── Text section
In Claim Management Software, Cloud Computing, Technology

Insurers are particularly concerned with storing Personal Identifiable Information (PII) and Personal Health Information (PHI) data, which is protected by the Health Insurance Portability and Accountability Act (HIPAA). Personal identifiable information is considered to be more valuable than credit card information, which can easily be canceled and reissued. It is much harder, if not impossible, to replace a social security number.

The HIPAA defines policies, procedures and guidelines for maintaining the privacy and security of identifiable health information, setting fines and penalties for violations. These fears may be warranted, but in fact, technology is transforming the insurance industry for the better, improving claim processing efficiency and customer service, while creating a competitive landscape. In light of recent cyber attacks, measures can be easily introduced to mitigate risk.

In 2010, Zurich UK was fined $2.3m for losing their customer’s personal data. Zurich UK had outsourced the processing of part of its general insurance data to Zurich Insurance Company South Africa Ltd. During a routine transfer of data to a data storage center in South Africa, an unencrypted hard drive was misplaced. The hard drive contained personal details relating to 46,000 policyholders and 1,800 third parties.

What’s more shocking however is the fact that Zurich didn’t realize the data had gone missing until the following year. Now I know if I were a Zurich customer I’d be upset that my personal data had been compromised, but the fact no one noticed for a year would really be the icing on the cake! Granted it doesn’t appear anyone used the data, but that was just lucky for Zurich, and they could have come off much worse if it had.
────
In the text on insurers and data security, how many policyholders' personal details were on the misplaced hard drive?
── Entries
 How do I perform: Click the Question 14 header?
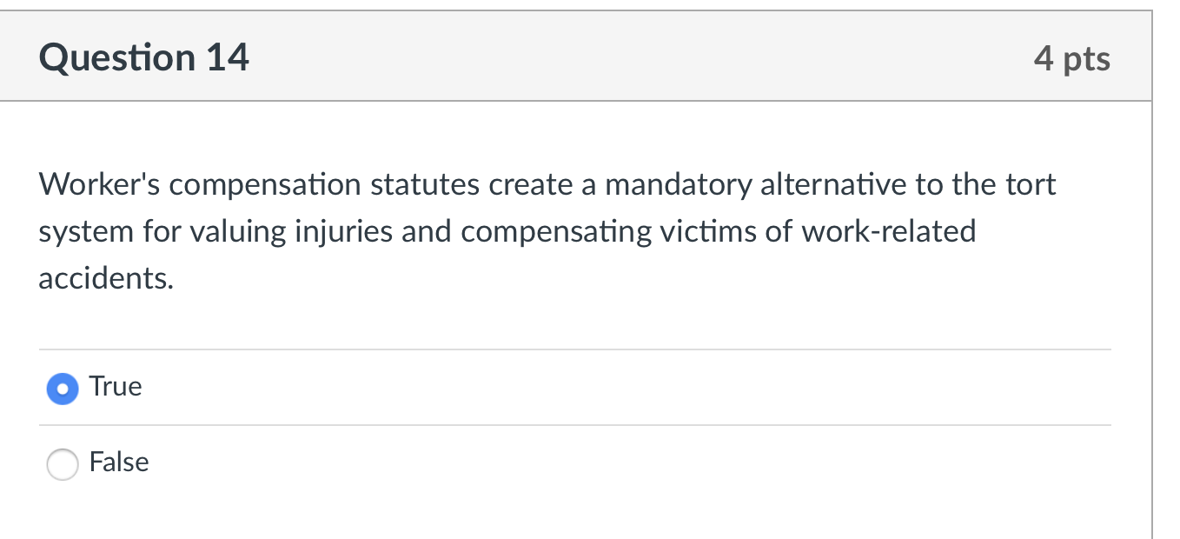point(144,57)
────
── Entries
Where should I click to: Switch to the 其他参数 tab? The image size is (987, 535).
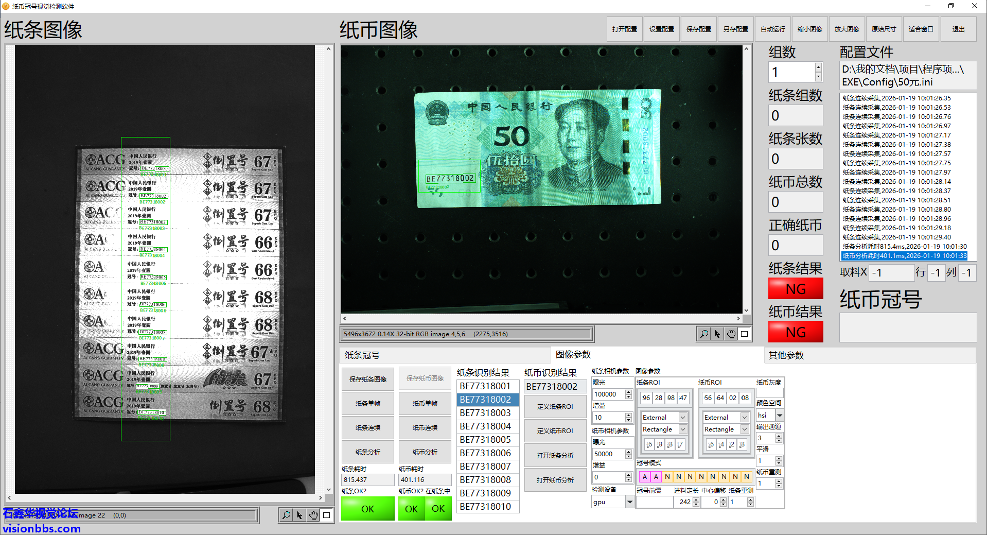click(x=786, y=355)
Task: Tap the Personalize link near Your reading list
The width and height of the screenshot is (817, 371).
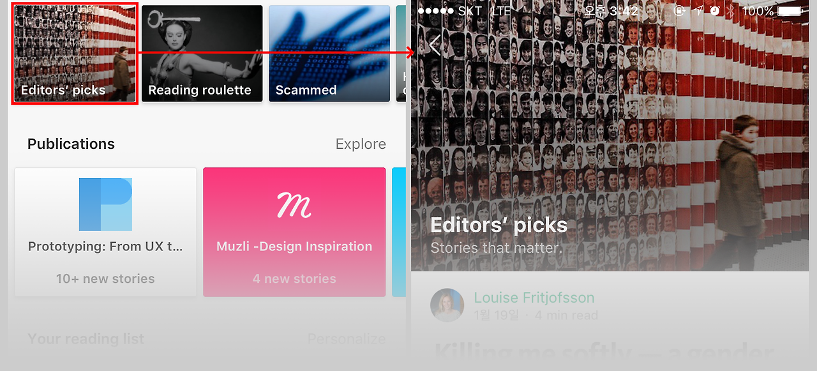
────
* _The result_:
46,000 policyholders